El siglo pasado ha sido testigo de muchas otras improvisaciones sobre la vieja idea de que una dictadura podía ocuparse de algo más que de problemas seculares o cotidianos. Comprenden desde las variantes ligeramente ofensivas e insultantes (la Iglesia ortodoxa griega bautizó a la junta militar que usurpó el poder en 1967, con sus viseras y sus cascos de acero, como «una Grecia para los griegos cristianos») hasta el «Angka» absolutamente esclavizante de los jemeres rojos de Camboya, que hundía su autoridad en templos y leyendas prehistóricas. (El anteriormente mencionado rey Sihanuk, su en ocasiones amigo y en ocasiones enemigo que se buscó un refugio de playboy bajo la protección de los estalinistas chinos, también era proclive a considerarse un rey-dios cuando le venía bien.) Entre medias se encuentra el sha de Irán, que afirmaba ser «la sombra de dios», además de «la luz de los arios», y que reprimió a la oposición laica y tuvo un cuidado extremo de presentarse a sí mismo como el guardián de los santuarios chiíes.

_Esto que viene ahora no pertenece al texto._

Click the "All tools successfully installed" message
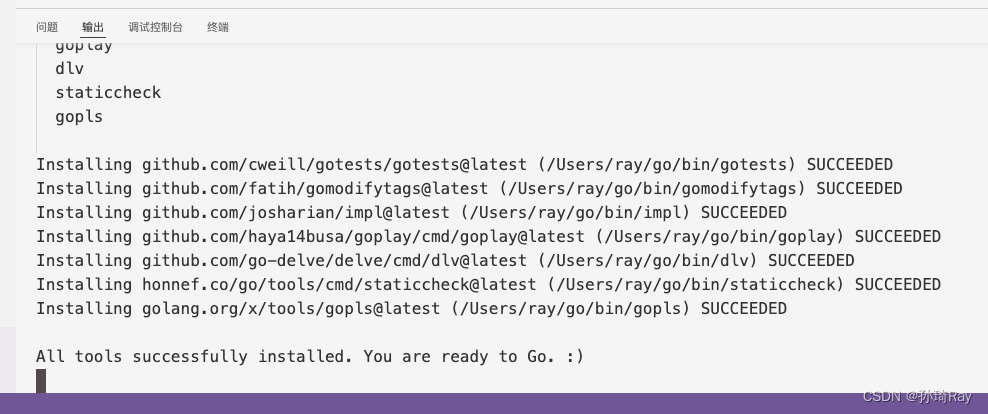 [310, 357]
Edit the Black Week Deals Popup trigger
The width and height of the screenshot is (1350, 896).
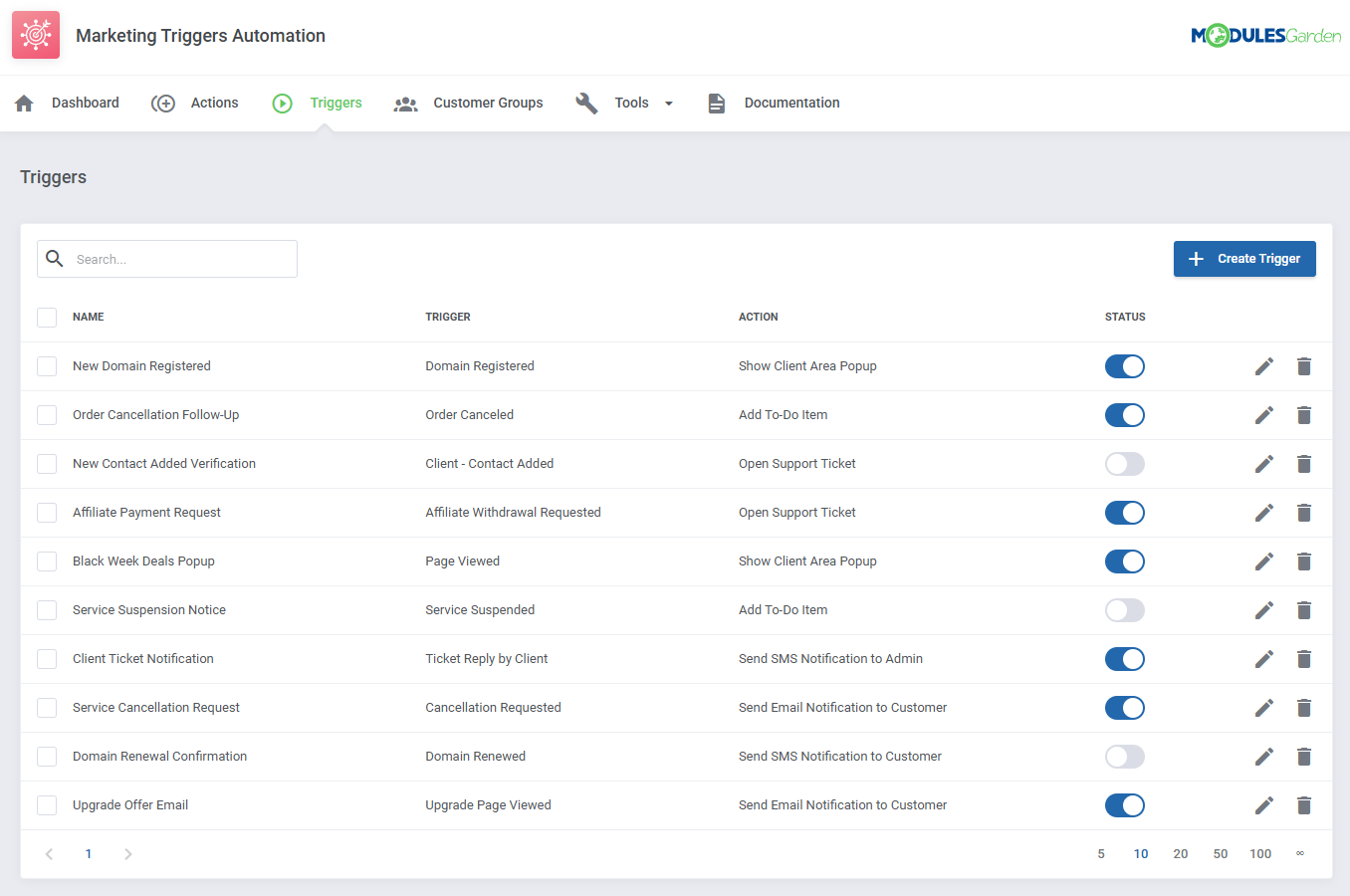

Su megalomanía vino seguida por uno de sus primos cercanos, la herejía jomeinista del velayet-i-faqui o control social absoluto por parte de los ulemas (que también presentan a su difunto líder como su fundador y afirman que sus santas palabras nunca pueden revocarse). En el mismo extremo puede encontrarse el puritanismo primigenio de los talibanes, que se dedicaron a buscar nuevas cosas que prohibir (todo, desde la música hasta el papel reciclado, ya que podría contener una diminuta mota de pulpa de papel procedente de un Corán desechado) y nuevos métodos de castigo (el enterramiento de homosexuales vivos). La alternativa a estos grotescos fenómenos no es la quimera de la dictadura laica, sino la defensa del pluralismo laico y del derecho a no creer y a no ser obligado a creer. Esta defensa se ha convertido hoy día en una responsabilidad imperiosa e ineludible: en una cuestión de supervivencia.